Talking to CNN host Don Lemon Monday night, reporter Martin Savidge tried to convey why the people of Paris view the Nov. 13 terror attacks differently than last January’s Islamist terror attacks in Paris that targeted French cartoonists and Jews in a kosher grocery store.
“I think what really has shaken the people of Paris, they’ve grown accustom to the idea that of course the city is a target,” Savidge said from on the ground in the city of lights. “But this particular assault, aside from the sheer numbers of people that were killed or wounded, it was the neighborhoods that were struck. It was the fact that this time no one was spared. It wasn’t that a person was picked out because of their faith. It wasn’t because a person was picked out because of their jobs such as Charlie Hebdo. This was just people — any kind of person. And that has really shaken the people of Paris. This time you could not explain it away as somebody else’s threat.”
Ahh, so it’s more understandable when an Islamist terrorist murders a Jew because, well, it’s a Jew! What else should a Jew expect for being a Jew in Paris and shopping at a kosher grocery store, right? But when Islamist terrorists strike “just people” — “just” being a synonym for “real” here? — that’s far more alarming.
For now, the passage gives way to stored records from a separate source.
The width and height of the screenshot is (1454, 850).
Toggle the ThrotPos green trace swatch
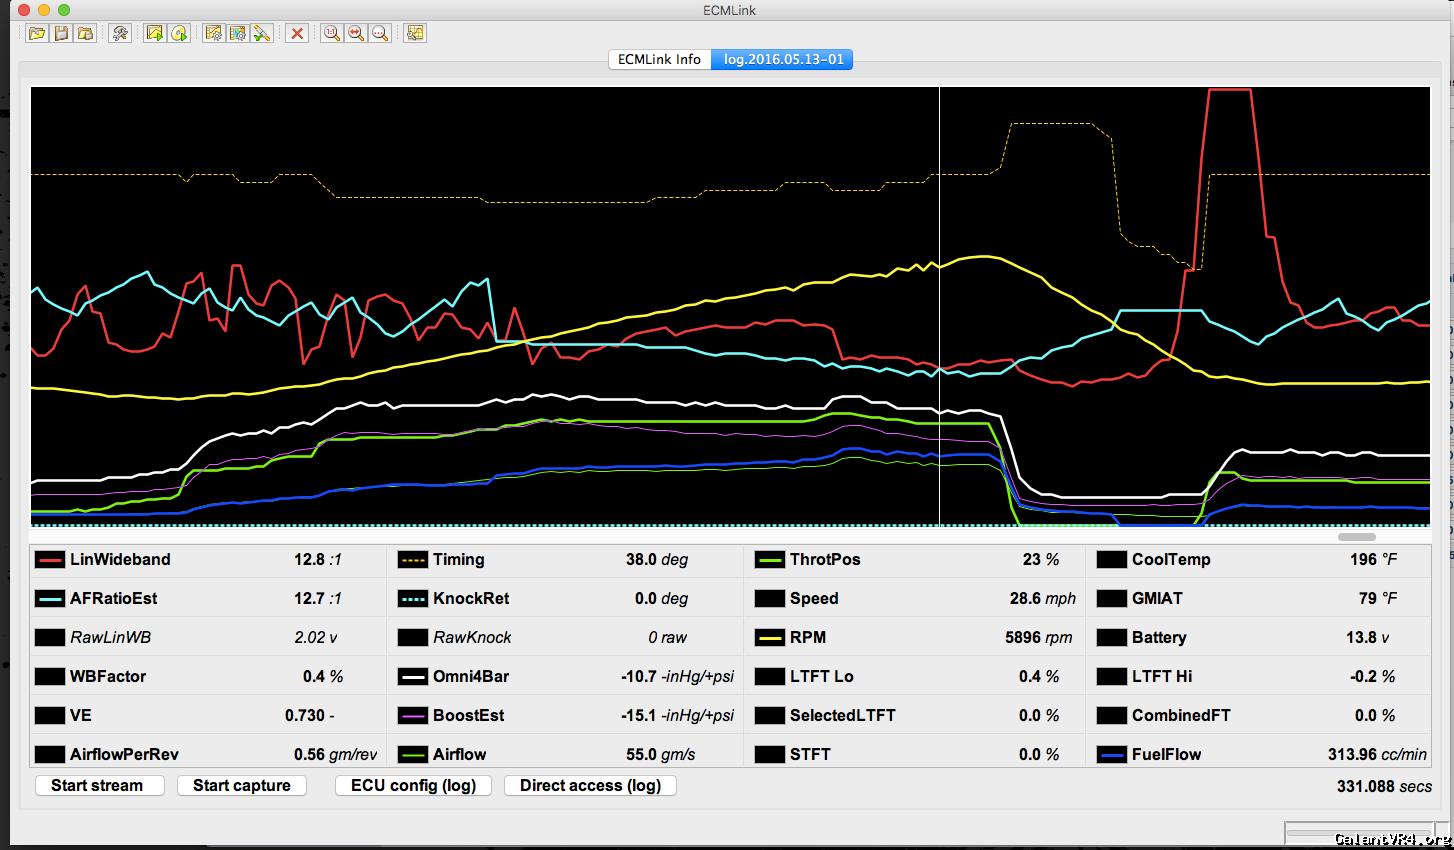(x=769, y=560)
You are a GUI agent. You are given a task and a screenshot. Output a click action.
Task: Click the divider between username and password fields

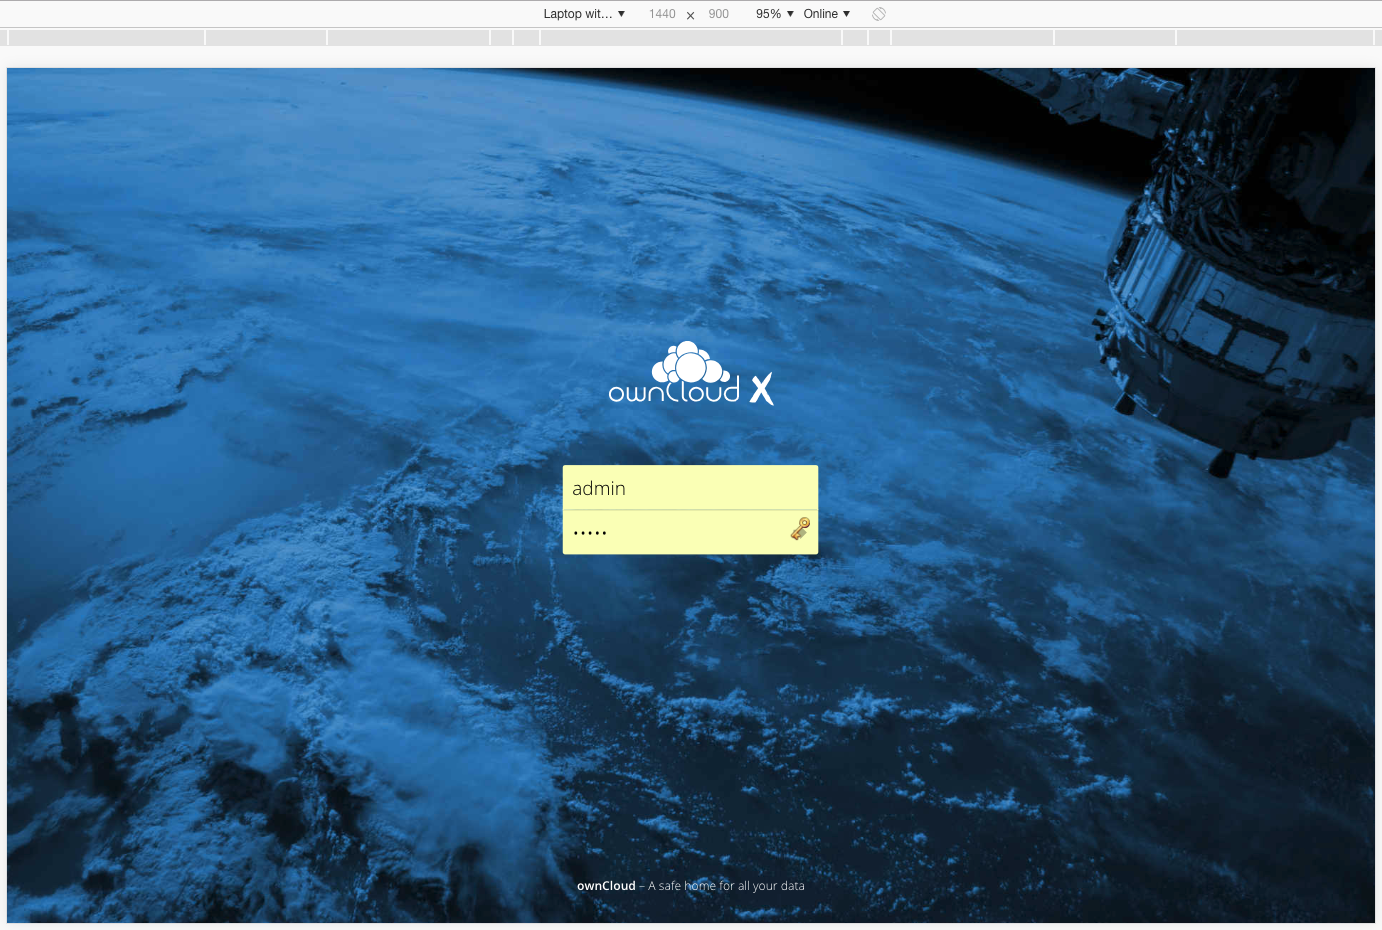690,510
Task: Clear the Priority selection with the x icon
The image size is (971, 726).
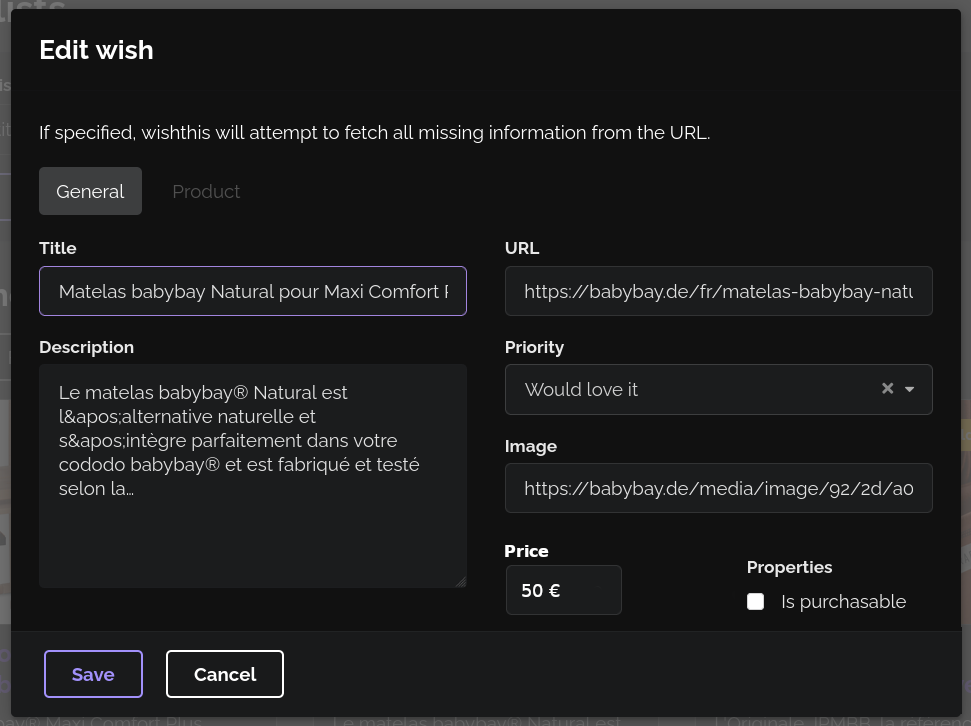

Let’s hope that Savidge isn’t accurately representing the sentiment in Paris right now. But it is a similar sentiment to what John Kerry expressed last week, at least with regards to the cartoonists in the Charlie Hebdo attack.
“There’s something different about what happened from Charlie Hebdo, and I think everybody would feel that,” Kerry said, referring to the attack on cartoonists who had lampooned Islam, and other religions, in their satirical magazine. “There was a sort of particularized focus and perhaps even a legitimacy in terms of – not a legitimacy, but a rationale that you could attach yourself to somehow and say, ‘Okay, they’re really angry because of this and that.’ This Friday was absolutely indiscriminate.”